Portfolio returns have been weak, and non-oil growth has not produced a tax base capable of funding the state. The 5% average withdrawal rate since 2008 reflects a growth model that did not arrive.

The demographic position compounds the problem. Timor-Leste’s median age is 20, and roughly half of citizens aged 18 to 34 planned to work overseas in 2025. Remittance flows from this migration may stabilise household consumption but lack the ability to finance state functions, capitalise domestic firms, or build the institutions and infrastructure any post-petroleum economy would require.

Limits of Regional Backstop

Timor-Leste joined ASEAN in October 2025 as the bloc’s 11th member, an accession that carries political weight but offers no financial backstop. Meanwhile, ASEAN was built on non-interference and consensus, with no shared budget, no transfer mechanism and no precedent for intervening in a member’s sovereign wealth management.

A response to a Petroleum Fund depletion event, thus, would take the form of bilateral assistance from individual members, not institutional rescue.

The regional gas picture carries more weight. Indonesia, Thailand and the Philippines are all confronting domestic gas declines and rising LNG import requirements. Malaysia and Indonesia, the bloc’s two established LNG exporters, have limited spare capacity for new export contracts.
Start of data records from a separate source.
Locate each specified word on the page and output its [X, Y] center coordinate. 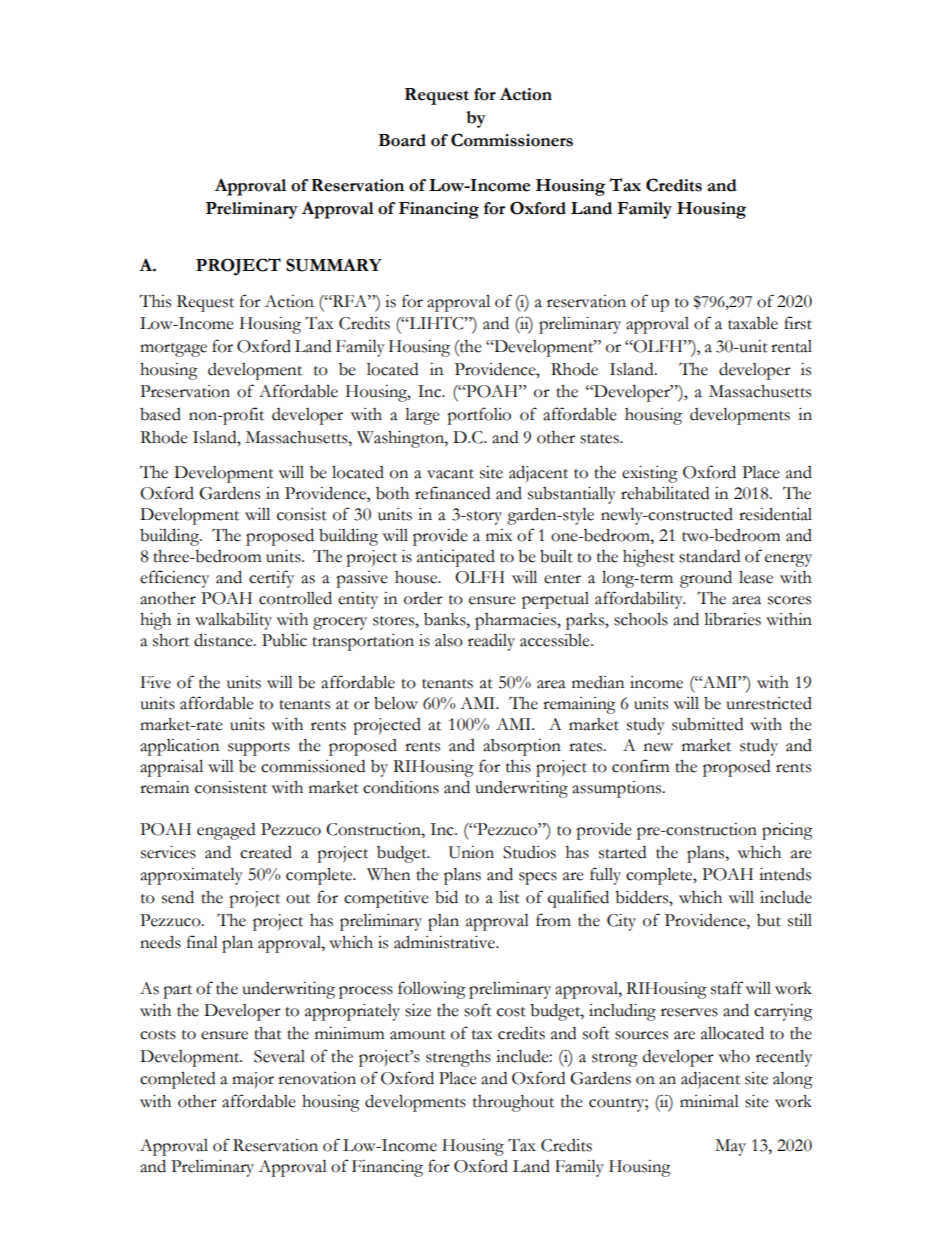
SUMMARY [334, 265]
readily [491, 642]
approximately [191, 876]
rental [791, 346]
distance [224, 640]
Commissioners [512, 140]
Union [471, 852]
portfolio [479, 416]
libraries [732, 619]
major [253, 1080]
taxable [753, 323]
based [160, 414]
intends [785, 874]
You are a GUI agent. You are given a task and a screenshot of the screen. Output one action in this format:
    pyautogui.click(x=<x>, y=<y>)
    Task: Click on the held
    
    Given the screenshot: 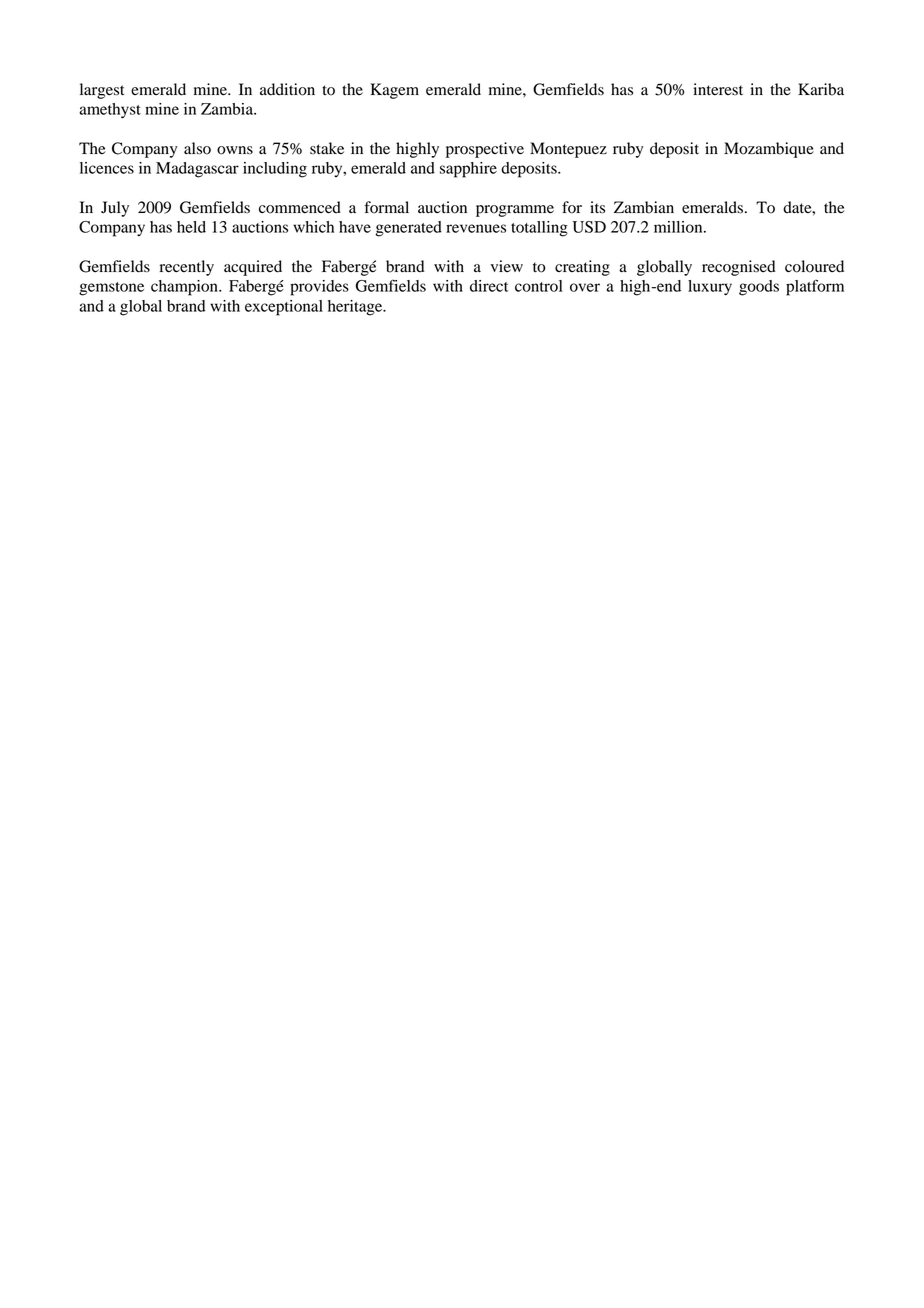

A 5 million tonne per annum facility in Timor-Leste would represent a meaningful new regional supply source if it materialises on schedule. Its delay or absence would be felt across the early 2030s, with the most direct consequences for Indonesia, which shares both a land border and a complex maritime boundary with Timor-Leste.

China

President José Ramos-Horta has stated publicly that if Woodside does not move forward, Chinese or Kuwaiti companies could develop the field. In September 2023, Gusmão signed a Comprehensive Strategic Partnership with Beijing covering military cooperation and investments linked to the Belt and Road Initiative (BRI).

The China angle can be argued as a diplomatic instrument to pressure Woodside and Australia, and Ramos-Horta has since clarified that Timor-Leste prefers an Australian partnership.

The strategy of using China as leverage carries an analytical contradiction. The credibility of the China option depends on signalling that a Chinese-led development is genuinely possible.

That signal raises Woodside’s perceived political risk, which raises the returns the company requires from the project but which also pushes the final decision further out. The leverage intended to accelerate Australian commitment has the opposite effect.

For ASEAN partners watching, the China option also raises a quieter question about external power involvement on the bloc’s southern maritime periphery, an arena that has drawn far less attention than the South China Sea and carries no less significance for long-term regional architecture.

Uncertain Dawn

Timor-Leste’s situation is fundamentally a timing problem with a sovereignty trap embedded inside it. Greater Sunrise revenue, in the most optimistic scenario, would only arrive no earlier than 2032, and the ownership structure meant to ensure sovereign control of the resource may instead accelerate the depletion of the fund that controls it.

The November 2025 agreement is a necessary step. The disputes still ahead remain decision points at which the project can collapse. Though the resource base is sufficient, the available time is short. The consequences of a fiscal failure on ASEAN’s eastern frontier will extend well beyond Dili.

The views expressed in this article are the author’s own.